[Saved entries]
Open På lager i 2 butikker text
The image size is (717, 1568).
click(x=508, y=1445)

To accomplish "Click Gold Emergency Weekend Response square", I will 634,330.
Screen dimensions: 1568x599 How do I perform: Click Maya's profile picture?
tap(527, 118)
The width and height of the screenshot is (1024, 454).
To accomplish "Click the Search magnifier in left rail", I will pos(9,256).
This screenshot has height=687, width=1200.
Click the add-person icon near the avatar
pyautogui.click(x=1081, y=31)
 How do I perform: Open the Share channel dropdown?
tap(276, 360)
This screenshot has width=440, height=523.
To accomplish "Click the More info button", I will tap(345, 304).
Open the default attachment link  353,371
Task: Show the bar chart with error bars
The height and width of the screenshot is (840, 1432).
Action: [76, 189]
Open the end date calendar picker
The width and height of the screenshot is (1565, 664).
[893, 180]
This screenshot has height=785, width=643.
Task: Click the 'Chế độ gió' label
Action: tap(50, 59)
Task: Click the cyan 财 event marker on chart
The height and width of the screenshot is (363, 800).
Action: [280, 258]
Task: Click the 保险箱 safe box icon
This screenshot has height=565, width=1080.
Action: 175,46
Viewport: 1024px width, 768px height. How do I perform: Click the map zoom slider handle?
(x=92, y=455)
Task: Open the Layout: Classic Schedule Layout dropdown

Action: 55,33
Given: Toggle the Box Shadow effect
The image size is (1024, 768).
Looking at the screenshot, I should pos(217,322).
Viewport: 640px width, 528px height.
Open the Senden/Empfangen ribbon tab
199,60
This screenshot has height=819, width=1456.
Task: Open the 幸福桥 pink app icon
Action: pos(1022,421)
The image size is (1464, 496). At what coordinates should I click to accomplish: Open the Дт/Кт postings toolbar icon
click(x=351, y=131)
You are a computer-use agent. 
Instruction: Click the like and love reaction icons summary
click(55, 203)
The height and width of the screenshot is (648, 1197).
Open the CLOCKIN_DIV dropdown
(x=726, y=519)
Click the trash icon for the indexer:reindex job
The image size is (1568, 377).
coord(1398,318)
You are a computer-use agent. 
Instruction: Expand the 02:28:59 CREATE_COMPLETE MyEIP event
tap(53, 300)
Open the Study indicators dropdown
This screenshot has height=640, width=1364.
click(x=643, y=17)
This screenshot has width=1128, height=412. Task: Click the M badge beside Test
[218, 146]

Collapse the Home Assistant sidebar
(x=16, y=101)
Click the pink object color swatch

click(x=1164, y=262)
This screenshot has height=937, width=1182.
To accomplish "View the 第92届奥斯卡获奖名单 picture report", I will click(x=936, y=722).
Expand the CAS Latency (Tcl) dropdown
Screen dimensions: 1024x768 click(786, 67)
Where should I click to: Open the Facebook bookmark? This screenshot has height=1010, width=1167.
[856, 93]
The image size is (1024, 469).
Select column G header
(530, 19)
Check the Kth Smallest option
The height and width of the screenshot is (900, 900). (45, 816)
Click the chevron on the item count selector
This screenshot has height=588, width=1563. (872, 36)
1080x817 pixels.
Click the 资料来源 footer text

- **ABOUT THIS TASK**: Set down every entry once more, exactly as it was written above.

- **OUTPUT**:
Open På lager i 2 butikker text
The image size is (717, 1568).
click(x=508, y=1445)

To accomplish "Click Gold Emergency Weekend Response square", I will 634,330.
Screen dimensions: 1568x599 How do I perform: Click Maya's profile picture?
tap(527, 118)
The width and height of the screenshot is (1024, 454).
To accomplish "Click the Search magnifier in left rail", I will pos(9,256).
This screenshot has height=687, width=1200.
Click the add-person icon near the avatar
pyautogui.click(x=1081, y=31)
 How do I perform: Open the Share channel dropdown?
tap(276, 360)
This screenshot has width=440, height=523.
To accomplish "Click the More info button", I will tap(345, 304).
Open the default attachment link  353,371
Task: Show the bar chart with error bars
The height and width of the screenshot is (840, 1432).
Action: [76, 189]
Open the end date calendar picker
The width and height of the screenshot is (1565, 664).
[893, 180]
This screenshot has height=785, width=643.
Task: Click the 'Chế độ gió' label
Action: tap(50, 59)
Task: Click the cyan 财 event marker on chart
The height and width of the screenshot is (363, 800).
Action: [280, 258]
Task: Click the 保险箱 safe box icon
This screenshot has height=565, width=1080.
Action: 175,46
Viewport: 1024px width, 768px height. How do I perform: Click the map zoom slider handle?
(x=92, y=455)
Task: Open the Layout: Classic Schedule Layout dropdown

Action: 55,33
Given: Toggle the Box Shadow effect
The image size is (1024, 768).
Looking at the screenshot, I should pos(217,322).
Viewport: 640px width, 528px height.
Open the Senden/Empfangen ribbon tab
199,60
This screenshot has height=819, width=1456.
Task: Open the 幸福桥 pink app icon
Action: pos(1022,421)
The image size is (1464, 496). At what coordinates should I click to accomplish: Open the Дт/Кт postings toolbar icon
click(x=351, y=131)
You are a computer-use agent. 
Instruction: Click the like and love reaction icons summary
click(55, 203)
The height and width of the screenshot is (648, 1197).
Open the CLOCKIN_DIV dropdown
(x=726, y=519)
Click the trash icon for the indexer:reindex job
The image size is (1568, 377).
coord(1398,318)
You are a computer-use agent. 
Instruction: Expand the 02:28:59 CREATE_COMPLETE MyEIP event
tap(53, 300)
Open the Study indicators dropdown
This screenshot has height=640, width=1364.
click(x=643, y=17)
This screenshot has width=1128, height=412. Task: Click the M badge beside Test
[218, 146]

Collapse the Home Assistant sidebar
(x=16, y=101)
Click the pink object color swatch

click(x=1164, y=262)
This screenshot has height=937, width=1182.
To accomplish "View the 第92届奥斯卡获奖名单 picture report", I will click(x=936, y=722).
Expand the CAS Latency (Tcl) dropdown
Screen dimensions: 1024x768 click(786, 67)
Where should I click to: Open the Facebook bookmark? This screenshot has height=1010, width=1167.
[856, 93]
The image size is (1024, 469).
Select column G header
(530, 19)
Check the Kth Smallest option
The height and width of the screenshot is (900, 900). (45, 816)
Click the chevron on the item count selector
This screenshot has height=588, width=1563. (872, 36)
1080x817 pixels.
Click the 资料来源 footer text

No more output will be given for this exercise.